キャストに関しては、絶対この人!っていうのもなくて、一回見ておこうくらいな感じだったので、とりあえず、という感じ。市村さんが今回をもってエンジニア卒業ってことなので、市村さん回は激戦必至だったので回避(笑)。そもそも、市村さん回だと大千秋楽になってしまうので、それはそれで別の盛り上がりがあって、初めて見る身としてはその独特な空気についていけなさそうなところもあったし。近頃いろんな作品が、全国まわってきたラストに名古屋!ってパターンが多くて、いや、私、千秋楽じゃなくて普通に見たいだけなんですけど・・・っていう無駄な激戦区がちょっと・・・。っていうか、こういう大作は名古屋なんかで終わってないで、最後に東京帰って凱旋公演やればいいのに。
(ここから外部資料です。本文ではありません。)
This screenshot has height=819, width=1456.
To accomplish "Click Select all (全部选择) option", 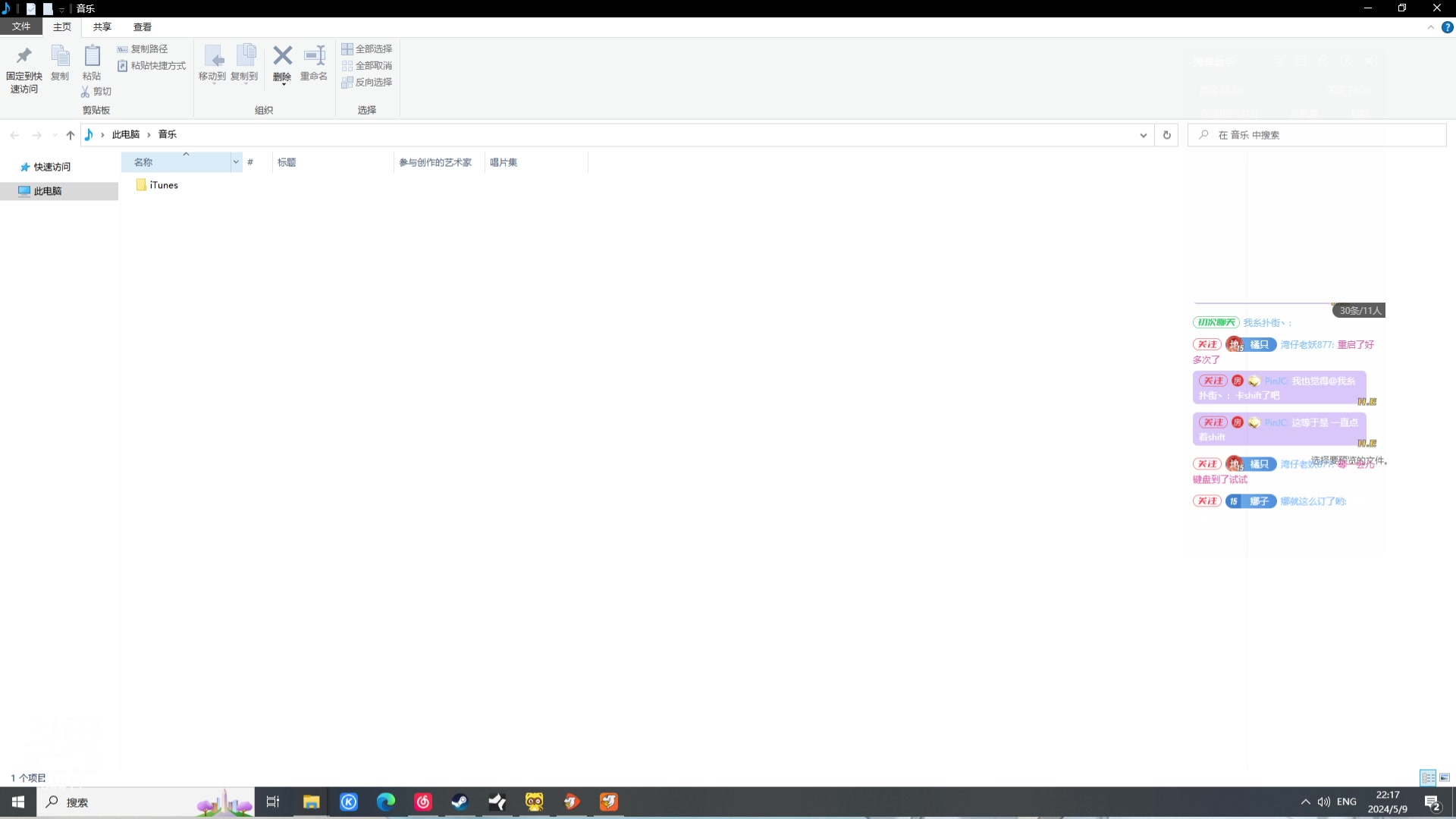I will tap(367, 49).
まあ、色々事情もあるんでしょうけども。

エンジニア:駒田一さん。前にも何度かミュージカルで見たことはあるし、器用な人なんだな、という印象があるのですが、エンジニアの小物感(笑)はなんだろう・・・。したたかに生きてるように見えるけれどとても大成するようには見えない人物像ってどこから来るのかなあ。この人、本当にアメリカに渡れたとしても成功するイメージがまったく見えないんですけど。

キム:昆夏美さん。東京からずっと全国公演を休演されていて、最後の名古屋だけ、たった2公演だけ、戻ってくることができた人でした。そのわずかな公演に全力で向かっている気持ちがたぶるのか、全力で生き抜こうとしているキムの強さが印象的でした。小柄なからだで全力で立ち向かっているようなまっすぐさは、母となってからも最後まで少女のようにも見えました。休演のブランクを感じさせない歌声の迫力もありました。「命をあげよう」は心を揺さぶられますね。
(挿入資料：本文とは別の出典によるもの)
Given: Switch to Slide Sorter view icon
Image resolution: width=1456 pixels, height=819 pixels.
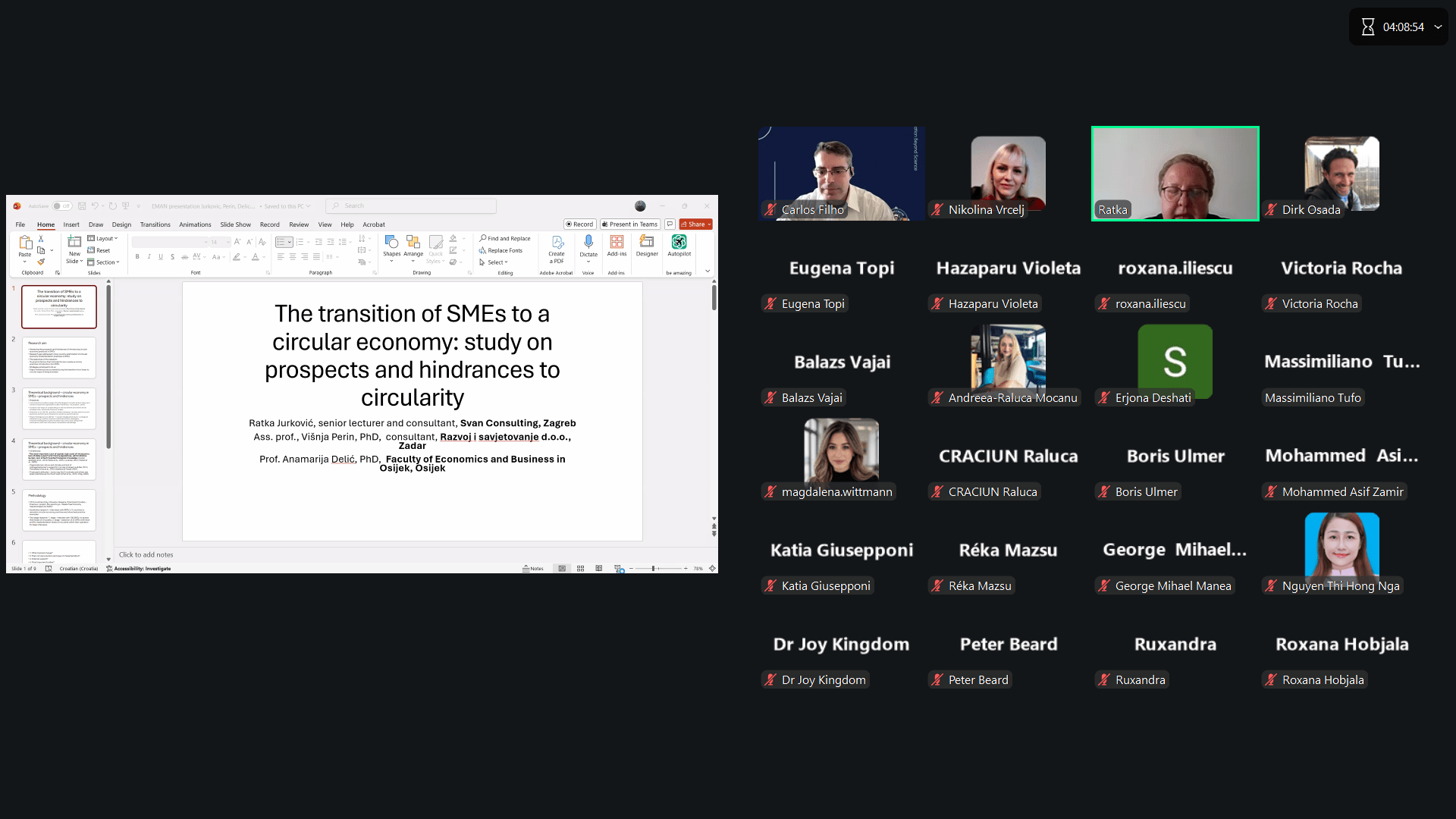Looking at the screenshot, I should point(581,569).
クリス:小野田龍之介くん。たぶん前にも見たことあるはずなんですが、過去の印象がまったくなくて(すいません・・・)、でも、「神よ何故」の歌声から、あっいいな・・・って思いました。体格ががっしりしていて、ポロシャツなんか、結構ぱっつんぱっつんだったのがすっごい気になったんですけど(笑)。それはともかく、小柄な昆キムと並ぶと体格差が際立って、なんだか結構良い感じでした。がたいが良いけど純粋な人、って、見てていらっとすることもあるけれど、なんだかいとおしくなっちゃうところもあるんですよね。
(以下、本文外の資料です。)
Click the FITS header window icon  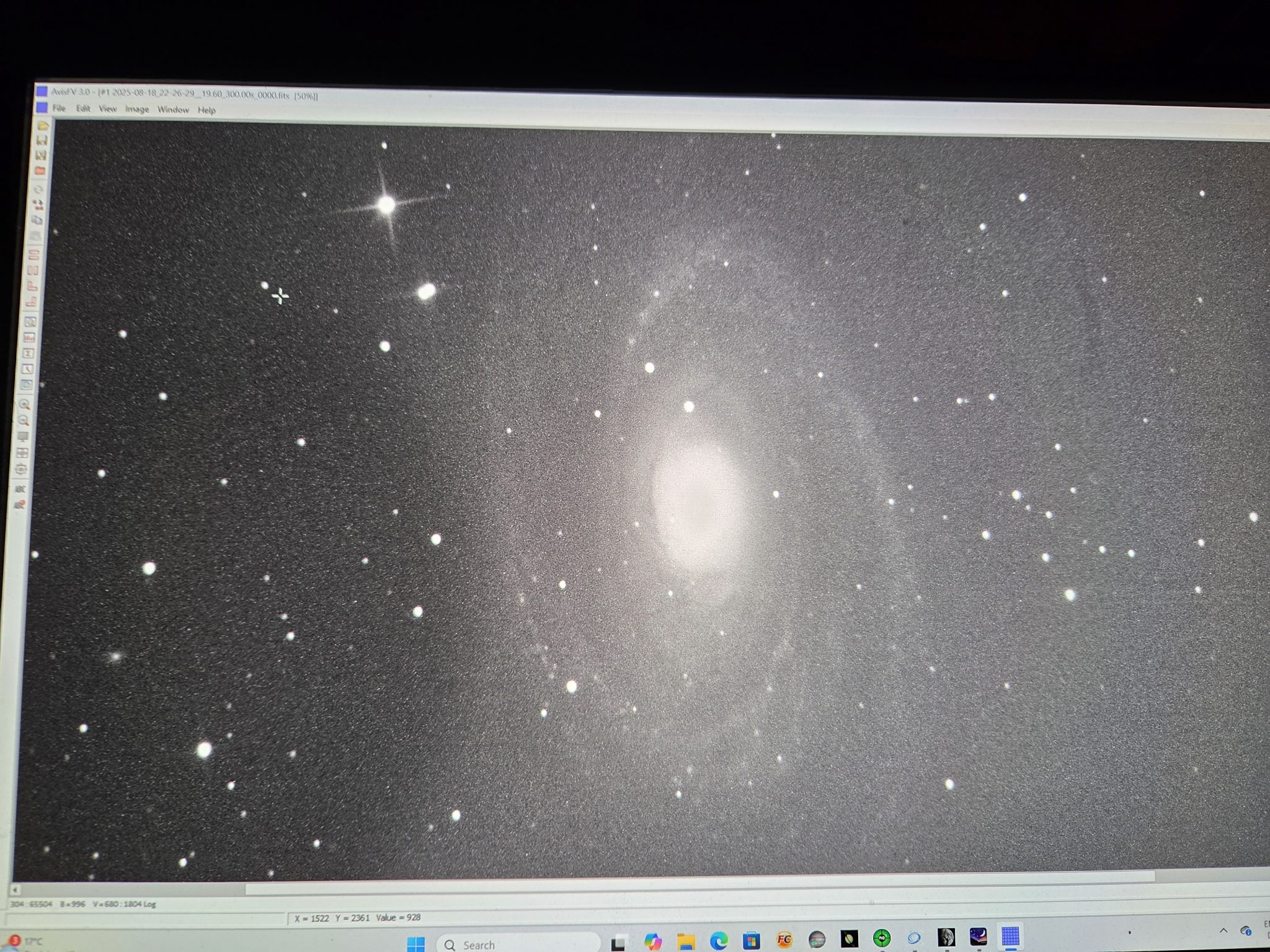click(27, 384)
翌日の大千秋楽を前に、この公演で千秋楽を迎えるキャストも多数。カーテンコールで、ひとりずつご挨拶がありましたが、昆さんに誰よりも長くあたたかい拍手が客席から送られていたのが印象的。おかえりー!って気持ちですね。
駒田さんは名古屋ご出身なので、生まれた病院の名前まで言ってました(笑)。
最後に、「アメリカン・ドリーム」をみんなで歌って盛り上がりました。物語は壮絶で悲劇的なラストですが、こうして最後にみんなで歌って終われるだけで、重苦しい気持ちのまま帰らなくて良いのは救いかな、と思います。